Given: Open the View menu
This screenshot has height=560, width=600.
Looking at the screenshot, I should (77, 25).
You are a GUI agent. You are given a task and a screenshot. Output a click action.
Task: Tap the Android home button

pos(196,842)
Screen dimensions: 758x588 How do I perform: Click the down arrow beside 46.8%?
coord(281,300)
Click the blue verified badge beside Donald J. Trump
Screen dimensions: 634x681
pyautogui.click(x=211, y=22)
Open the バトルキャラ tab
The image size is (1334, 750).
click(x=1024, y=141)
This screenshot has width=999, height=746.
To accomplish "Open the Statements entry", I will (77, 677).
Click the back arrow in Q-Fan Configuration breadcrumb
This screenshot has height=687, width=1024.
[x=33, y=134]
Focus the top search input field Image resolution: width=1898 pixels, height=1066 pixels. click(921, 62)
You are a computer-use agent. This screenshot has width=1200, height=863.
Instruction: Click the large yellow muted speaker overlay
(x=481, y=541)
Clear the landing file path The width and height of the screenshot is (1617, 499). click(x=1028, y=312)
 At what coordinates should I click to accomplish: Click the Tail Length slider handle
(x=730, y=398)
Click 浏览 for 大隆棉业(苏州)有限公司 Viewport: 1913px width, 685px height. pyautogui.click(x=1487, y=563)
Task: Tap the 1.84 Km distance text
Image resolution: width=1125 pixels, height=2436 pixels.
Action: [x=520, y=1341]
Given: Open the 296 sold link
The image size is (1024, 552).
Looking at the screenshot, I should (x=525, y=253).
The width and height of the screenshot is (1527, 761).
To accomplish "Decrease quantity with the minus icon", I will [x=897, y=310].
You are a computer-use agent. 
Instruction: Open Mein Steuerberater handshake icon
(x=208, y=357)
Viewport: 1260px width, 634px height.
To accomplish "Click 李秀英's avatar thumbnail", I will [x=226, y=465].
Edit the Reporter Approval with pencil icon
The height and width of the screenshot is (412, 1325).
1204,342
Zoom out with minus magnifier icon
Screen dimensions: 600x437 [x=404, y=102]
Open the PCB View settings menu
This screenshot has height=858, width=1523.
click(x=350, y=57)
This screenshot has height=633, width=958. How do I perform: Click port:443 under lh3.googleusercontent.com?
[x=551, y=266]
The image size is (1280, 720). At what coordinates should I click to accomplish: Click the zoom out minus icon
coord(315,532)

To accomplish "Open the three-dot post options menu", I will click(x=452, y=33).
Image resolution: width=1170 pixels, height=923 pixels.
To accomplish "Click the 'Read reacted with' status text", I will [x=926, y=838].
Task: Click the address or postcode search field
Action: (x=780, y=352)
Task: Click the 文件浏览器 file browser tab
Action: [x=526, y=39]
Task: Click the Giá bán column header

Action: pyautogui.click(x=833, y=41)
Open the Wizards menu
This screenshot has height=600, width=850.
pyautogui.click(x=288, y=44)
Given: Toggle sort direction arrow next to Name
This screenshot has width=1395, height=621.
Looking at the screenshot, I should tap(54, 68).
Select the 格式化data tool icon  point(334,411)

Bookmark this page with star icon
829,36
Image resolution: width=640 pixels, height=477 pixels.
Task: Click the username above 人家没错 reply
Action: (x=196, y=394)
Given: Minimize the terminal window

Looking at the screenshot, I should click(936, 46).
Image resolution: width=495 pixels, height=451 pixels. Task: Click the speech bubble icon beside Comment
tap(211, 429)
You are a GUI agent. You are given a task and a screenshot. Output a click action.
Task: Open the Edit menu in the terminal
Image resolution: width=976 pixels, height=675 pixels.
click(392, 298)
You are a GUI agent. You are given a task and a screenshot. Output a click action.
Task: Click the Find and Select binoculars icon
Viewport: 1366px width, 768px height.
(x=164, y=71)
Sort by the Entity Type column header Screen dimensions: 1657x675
....
EXERCISE: Gather every line of the data above that contains the word "will", counting a match only when the case is the same.

COMPLETE RESPONSE:
To accomplish "Open the Statements entry", I will (77, 677).
To accomplish "Decrease quantity with the minus icon", I will [x=897, y=310].
To accomplish "Click 李秀英's avatar thumbnail", I will [x=226, y=465].
To accomplish "Open the three-dot post options menu", I will click(x=452, y=33).
To accomplish "Click the 'Read reacted with' status text", I will [x=926, y=838].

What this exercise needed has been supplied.